═══ RECORDS PROVIDED

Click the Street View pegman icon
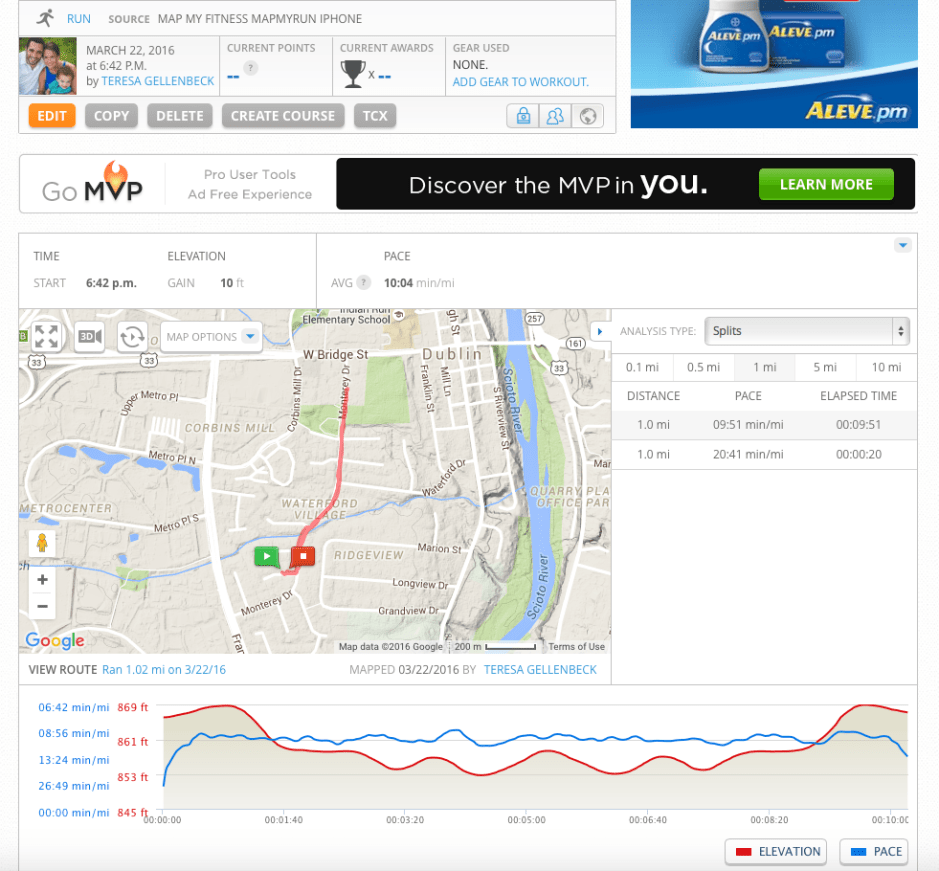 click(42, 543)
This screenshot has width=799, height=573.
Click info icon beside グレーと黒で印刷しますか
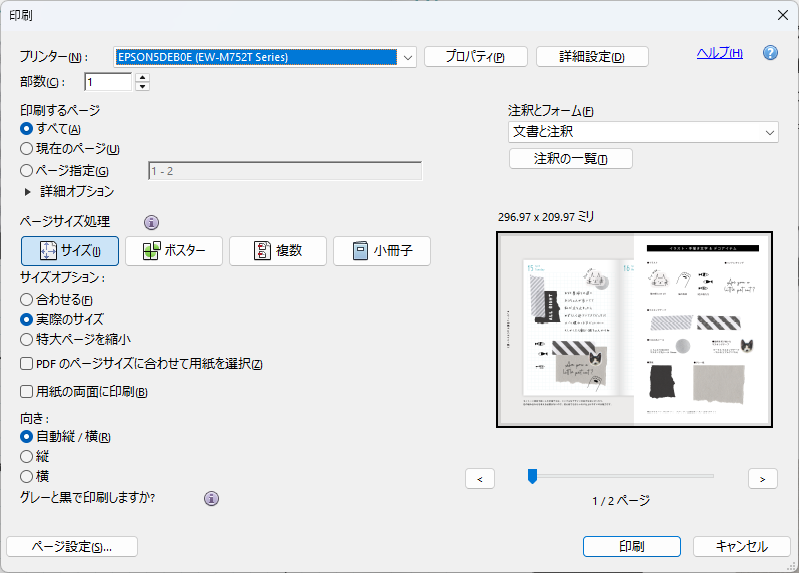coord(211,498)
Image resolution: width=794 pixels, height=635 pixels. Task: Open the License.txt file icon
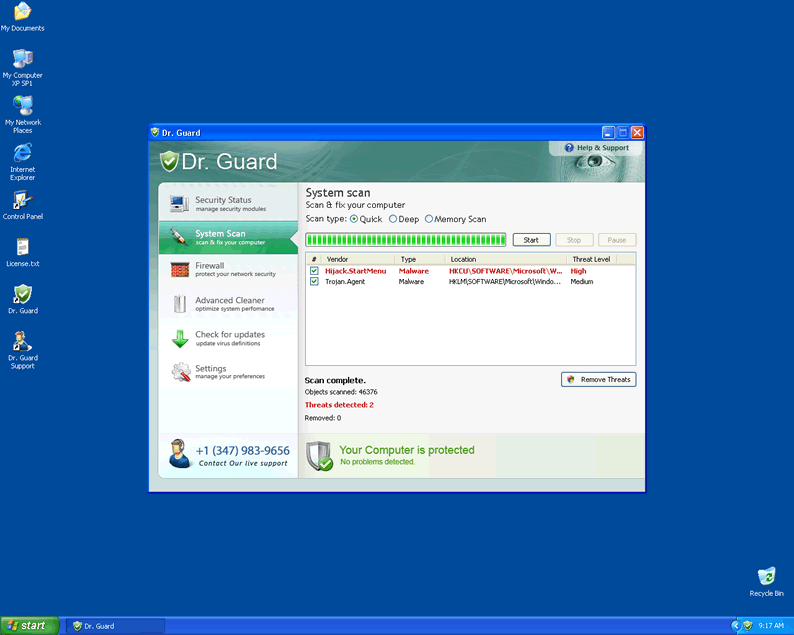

══════

SHORT PROBLEM -> Please rewrite the part of the records that opens with the line containing "This screenshot has width=799, height=573." and runs through the end of the records as a numbered list, including both ends and omitting blank lines. Leave the pictures out.

RESPONSE TO THE EXERCISE ->
1. This screenshot has width=799, height=573.
2. Click info icon beside グレーと黒で印刷しますか
3. coord(211,498)
4. Image resolution: width=794 pixels, height=635 pixels. Task: Open the License.txt file icon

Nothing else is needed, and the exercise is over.